**Problem requirements**
Every line from the top of the material through the line holding "This screenshot has height=360, width=460." should be copied exactly, and only those lines.

'''

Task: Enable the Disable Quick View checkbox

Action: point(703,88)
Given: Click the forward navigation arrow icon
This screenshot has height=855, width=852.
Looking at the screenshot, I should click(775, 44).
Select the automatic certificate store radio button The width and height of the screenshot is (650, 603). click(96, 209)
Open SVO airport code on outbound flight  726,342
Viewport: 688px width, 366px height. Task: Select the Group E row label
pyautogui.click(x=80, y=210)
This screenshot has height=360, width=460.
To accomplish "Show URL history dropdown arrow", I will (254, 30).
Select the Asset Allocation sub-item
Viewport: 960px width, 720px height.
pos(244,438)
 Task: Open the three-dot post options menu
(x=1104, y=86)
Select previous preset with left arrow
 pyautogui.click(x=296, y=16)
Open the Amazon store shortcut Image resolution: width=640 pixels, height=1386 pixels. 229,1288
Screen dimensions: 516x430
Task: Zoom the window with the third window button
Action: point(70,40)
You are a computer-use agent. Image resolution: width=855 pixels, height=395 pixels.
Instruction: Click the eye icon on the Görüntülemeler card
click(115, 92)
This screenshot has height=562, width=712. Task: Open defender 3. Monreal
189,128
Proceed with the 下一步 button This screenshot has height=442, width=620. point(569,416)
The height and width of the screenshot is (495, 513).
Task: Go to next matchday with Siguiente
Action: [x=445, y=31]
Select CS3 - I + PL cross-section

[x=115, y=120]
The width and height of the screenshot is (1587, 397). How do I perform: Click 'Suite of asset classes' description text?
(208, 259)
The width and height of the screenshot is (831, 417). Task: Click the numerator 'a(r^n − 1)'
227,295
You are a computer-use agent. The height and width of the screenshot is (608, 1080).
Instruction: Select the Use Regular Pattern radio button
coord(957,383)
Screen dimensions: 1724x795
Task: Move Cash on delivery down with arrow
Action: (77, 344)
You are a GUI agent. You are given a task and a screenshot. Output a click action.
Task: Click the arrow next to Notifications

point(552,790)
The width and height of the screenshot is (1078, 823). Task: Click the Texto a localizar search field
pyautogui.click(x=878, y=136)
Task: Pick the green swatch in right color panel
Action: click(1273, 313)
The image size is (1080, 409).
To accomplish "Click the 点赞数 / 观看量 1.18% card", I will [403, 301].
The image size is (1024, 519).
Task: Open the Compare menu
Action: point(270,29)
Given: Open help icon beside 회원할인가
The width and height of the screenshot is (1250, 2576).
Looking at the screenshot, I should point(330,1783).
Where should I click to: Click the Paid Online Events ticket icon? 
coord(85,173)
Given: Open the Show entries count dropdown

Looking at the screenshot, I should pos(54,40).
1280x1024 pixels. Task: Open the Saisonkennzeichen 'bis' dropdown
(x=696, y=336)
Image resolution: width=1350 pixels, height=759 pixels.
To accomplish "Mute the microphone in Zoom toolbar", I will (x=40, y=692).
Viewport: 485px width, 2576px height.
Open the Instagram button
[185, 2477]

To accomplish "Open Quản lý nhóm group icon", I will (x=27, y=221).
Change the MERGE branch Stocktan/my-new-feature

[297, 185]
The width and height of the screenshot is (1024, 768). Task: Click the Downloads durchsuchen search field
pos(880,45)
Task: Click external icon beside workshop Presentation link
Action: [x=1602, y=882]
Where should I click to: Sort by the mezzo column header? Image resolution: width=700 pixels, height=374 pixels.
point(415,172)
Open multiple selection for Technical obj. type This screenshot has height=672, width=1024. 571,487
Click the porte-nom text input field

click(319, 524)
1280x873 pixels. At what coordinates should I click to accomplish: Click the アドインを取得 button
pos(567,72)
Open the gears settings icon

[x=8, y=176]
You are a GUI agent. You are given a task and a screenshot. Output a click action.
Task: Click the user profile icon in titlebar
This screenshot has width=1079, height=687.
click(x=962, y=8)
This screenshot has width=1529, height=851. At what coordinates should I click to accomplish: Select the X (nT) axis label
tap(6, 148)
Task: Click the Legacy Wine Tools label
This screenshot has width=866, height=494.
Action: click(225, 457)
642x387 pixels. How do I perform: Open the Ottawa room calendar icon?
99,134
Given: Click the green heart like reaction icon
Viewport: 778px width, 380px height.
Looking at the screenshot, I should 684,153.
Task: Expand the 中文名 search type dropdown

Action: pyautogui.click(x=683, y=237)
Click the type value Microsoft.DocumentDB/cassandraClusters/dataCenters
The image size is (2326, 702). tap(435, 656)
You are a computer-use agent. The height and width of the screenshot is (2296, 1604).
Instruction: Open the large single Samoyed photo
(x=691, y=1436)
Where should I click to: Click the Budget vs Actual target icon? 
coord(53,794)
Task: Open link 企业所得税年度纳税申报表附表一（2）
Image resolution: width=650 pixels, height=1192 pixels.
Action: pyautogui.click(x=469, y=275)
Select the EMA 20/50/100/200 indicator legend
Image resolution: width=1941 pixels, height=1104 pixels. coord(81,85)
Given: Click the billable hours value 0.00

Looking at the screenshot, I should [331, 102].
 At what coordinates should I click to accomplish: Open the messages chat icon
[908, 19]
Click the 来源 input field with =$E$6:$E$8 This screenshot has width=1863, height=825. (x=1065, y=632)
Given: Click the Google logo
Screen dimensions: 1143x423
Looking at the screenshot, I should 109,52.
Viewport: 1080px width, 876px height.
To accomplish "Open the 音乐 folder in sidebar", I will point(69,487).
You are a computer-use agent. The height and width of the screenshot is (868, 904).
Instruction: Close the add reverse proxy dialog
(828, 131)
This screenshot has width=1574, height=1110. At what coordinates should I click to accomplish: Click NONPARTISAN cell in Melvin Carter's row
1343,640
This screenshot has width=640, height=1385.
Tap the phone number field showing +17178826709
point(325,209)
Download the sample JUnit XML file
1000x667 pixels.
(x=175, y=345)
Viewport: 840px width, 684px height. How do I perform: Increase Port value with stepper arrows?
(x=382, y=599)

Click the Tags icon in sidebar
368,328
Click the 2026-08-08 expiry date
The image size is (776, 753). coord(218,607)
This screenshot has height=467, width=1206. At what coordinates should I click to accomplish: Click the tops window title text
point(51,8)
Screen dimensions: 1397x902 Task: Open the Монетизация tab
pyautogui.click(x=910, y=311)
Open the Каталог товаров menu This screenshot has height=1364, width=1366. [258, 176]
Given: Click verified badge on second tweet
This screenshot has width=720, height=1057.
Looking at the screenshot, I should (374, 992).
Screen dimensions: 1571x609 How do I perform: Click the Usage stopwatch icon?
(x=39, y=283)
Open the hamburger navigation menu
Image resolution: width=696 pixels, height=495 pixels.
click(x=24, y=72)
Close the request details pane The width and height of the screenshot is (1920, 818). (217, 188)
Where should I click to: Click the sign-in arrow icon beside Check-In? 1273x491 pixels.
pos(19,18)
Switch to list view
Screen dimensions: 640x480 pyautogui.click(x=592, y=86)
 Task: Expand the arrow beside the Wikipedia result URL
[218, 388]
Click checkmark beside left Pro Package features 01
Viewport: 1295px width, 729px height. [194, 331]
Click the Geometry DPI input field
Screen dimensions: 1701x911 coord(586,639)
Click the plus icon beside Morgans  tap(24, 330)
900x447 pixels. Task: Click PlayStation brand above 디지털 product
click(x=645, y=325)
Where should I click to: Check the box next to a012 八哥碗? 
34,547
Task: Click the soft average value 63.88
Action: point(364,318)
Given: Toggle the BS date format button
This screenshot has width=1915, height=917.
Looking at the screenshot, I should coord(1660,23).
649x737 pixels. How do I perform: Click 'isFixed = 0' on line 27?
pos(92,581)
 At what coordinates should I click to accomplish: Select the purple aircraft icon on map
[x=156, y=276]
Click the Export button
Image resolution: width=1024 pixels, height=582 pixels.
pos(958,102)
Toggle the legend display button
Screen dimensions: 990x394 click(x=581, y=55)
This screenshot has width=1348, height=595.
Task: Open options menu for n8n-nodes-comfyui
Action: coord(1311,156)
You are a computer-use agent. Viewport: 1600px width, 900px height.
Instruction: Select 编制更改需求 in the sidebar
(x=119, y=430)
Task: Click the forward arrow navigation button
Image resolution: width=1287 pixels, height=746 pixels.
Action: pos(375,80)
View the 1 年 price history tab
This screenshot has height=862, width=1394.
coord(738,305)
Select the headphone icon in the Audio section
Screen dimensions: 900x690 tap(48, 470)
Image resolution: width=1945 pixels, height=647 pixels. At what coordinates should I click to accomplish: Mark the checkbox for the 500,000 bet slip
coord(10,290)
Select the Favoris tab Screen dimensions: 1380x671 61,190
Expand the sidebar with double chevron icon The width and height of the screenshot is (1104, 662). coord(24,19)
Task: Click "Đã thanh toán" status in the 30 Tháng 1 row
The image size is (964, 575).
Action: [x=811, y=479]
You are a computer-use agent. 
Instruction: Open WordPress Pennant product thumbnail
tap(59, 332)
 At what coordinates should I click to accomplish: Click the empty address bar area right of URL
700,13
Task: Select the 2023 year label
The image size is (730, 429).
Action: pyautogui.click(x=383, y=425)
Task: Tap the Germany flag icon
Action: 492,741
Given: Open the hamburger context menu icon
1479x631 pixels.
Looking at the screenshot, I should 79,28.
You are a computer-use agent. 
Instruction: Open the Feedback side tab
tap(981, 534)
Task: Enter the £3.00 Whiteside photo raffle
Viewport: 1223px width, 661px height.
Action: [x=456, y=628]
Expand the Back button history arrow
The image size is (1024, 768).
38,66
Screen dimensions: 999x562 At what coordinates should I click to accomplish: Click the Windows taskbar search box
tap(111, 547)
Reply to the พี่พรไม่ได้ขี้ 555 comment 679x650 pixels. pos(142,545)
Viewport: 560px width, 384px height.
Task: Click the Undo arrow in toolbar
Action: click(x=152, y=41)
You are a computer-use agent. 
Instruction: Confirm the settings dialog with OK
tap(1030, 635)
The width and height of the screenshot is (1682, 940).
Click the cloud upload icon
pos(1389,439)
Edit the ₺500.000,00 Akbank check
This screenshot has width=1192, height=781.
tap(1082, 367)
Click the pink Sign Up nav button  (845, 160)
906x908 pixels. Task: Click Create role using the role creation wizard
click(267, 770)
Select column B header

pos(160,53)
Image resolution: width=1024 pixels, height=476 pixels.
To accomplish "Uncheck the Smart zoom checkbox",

'''

**Result**
Task: Enable the Disable Quick View checkbox

Action: point(703,88)
Given: Click the forward navigation arrow icon
This screenshot has height=855, width=852.
Looking at the screenshot, I should click(775, 44).
Select the automatic certificate store radio button The width and height of the screenshot is (650, 603). click(96, 209)
Open SVO airport code on outbound flight  726,342
Viewport: 688px width, 366px height. Task: Select the Group E row label
pyautogui.click(x=80, y=210)
This screenshot has height=360, width=460.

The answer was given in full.